EXERCISE: Write out every record in full, keeping each character exactly as it is.

PROVIDED INFORMATION:
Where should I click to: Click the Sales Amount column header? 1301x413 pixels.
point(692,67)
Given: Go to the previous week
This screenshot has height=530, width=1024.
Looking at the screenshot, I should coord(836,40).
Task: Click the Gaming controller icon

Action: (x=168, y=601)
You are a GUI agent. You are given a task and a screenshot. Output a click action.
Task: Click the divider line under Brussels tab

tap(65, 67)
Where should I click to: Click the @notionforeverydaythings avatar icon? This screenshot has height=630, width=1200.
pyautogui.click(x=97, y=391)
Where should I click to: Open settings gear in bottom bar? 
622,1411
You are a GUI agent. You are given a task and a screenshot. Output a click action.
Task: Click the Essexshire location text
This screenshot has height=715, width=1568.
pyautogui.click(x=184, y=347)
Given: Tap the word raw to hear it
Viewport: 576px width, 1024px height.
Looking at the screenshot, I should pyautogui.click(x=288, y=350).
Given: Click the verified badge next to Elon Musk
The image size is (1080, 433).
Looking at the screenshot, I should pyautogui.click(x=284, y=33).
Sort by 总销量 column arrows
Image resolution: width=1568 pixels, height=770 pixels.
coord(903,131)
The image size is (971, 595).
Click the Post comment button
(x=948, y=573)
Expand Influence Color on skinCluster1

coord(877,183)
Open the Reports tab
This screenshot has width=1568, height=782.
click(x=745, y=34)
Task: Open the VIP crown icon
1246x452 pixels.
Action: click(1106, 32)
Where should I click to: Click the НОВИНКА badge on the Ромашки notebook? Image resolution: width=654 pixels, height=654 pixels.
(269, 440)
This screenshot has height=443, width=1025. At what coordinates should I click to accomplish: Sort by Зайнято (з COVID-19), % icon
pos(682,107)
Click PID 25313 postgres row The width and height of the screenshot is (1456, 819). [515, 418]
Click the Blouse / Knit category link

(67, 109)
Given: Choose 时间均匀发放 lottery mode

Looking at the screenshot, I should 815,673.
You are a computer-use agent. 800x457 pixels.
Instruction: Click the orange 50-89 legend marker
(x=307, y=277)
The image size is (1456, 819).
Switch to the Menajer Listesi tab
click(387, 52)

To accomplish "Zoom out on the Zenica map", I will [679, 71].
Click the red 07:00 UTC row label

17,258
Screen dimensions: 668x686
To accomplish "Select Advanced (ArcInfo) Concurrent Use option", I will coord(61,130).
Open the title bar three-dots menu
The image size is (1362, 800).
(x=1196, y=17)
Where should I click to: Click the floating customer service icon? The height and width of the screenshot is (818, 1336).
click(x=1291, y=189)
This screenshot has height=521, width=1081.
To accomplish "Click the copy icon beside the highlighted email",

RESPONSE AREA:
Where should I click to: Click the Sales Amount column header? 1301x413 pixels.
point(692,67)
Given: Go to the previous week
This screenshot has height=530, width=1024.
Looking at the screenshot, I should coord(836,40).
Task: Click the Gaming controller icon

Action: (x=168, y=601)
You are a GUI agent. You are given a task and a screenshot. Output a click action.
Task: Click the divider line under Brussels tab

tap(65, 67)
Where should I click to: Click the @notionforeverydaythings avatar icon? This screenshot has height=630, width=1200.
pyautogui.click(x=97, y=391)
Where should I click to: Open settings gear in bottom bar? 
622,1411
You are a GUI agent. You are given a task and a screenshot. Output a click action.
Task: Click the Essexshire location text
This screenshot has height=715, width=1568.
pyautogui.click(x=184, y=347)
Given: Tap the word raw to hear it
Viewport: 576px width, 1024px height.
Looking at the screenshot, I should pyautogui.click(x=288, y=350).
Given: Click the verified badge next to Elon Musk
The image size is (1080, 433).
Looking at the screenshot, I should pyautogui.click(x=284, y=33).
Sort by 总销量 column arrows
Image resolution: width=1568 pixels, height=770 pixels.
coord(903,131)
The image size is (971, 595).
Click the Post comment button
(x=948, y=573)
Expand Influence Color on skinCluster1

coord(877,183)
Open the Reports tab
This screenshot has width=1568, height=782.
click(x=745, y=34)
Task: Open the VIP crown icon
1246x452 pixels.
Action: click(1106, 32)
Where should I click to: Click the НОВИНКА badge on the Ромашки notebook? Image resolution: width=654 pixels, height=654 pixels.
(269, 440)
This screenshot has height=443, width=1025. At what coordinates should I click to accomplish: Sort by Зайнято (з COVID-19), % icon
pos(682,107)
Click PID 25313 postgres row The width and height of the screenshot is (1456, 819). [515, 418]
Click the Blouse / Knit category link

(67, 109)
Given: Choose 时间均匀发放 lottery mode

Looking at the screenshot, I should 815,673.
You are a computer-use agent. 800x457 pixels.
Instruction: Click the orange 50-89 legend marker
(x=307, y=277)
The image size is (1456, 819).
Switch to the Menajer Listesi tab
click(387, 52)

To accomplish "Zoom out on the Zenica map", I will [679, 71].
Click the red 07:00 UTC row label

17,258
Screen dimensions: 668x686
To accomplish "Select Advanced (ArcInfo) Concurrent Use option", I will coord(61,130).
Open the title bar three-dots menu
The image size is (1362, 800).
(x=1196, y=17)
Where should I click to: Click the floating customer service icon? The height and width of the screenshot is (818, 1336).
click(x=1291, y=189)
This screenshot has height=521, width=1081.
To accomplish "Click the copy icon beside the highlighted email",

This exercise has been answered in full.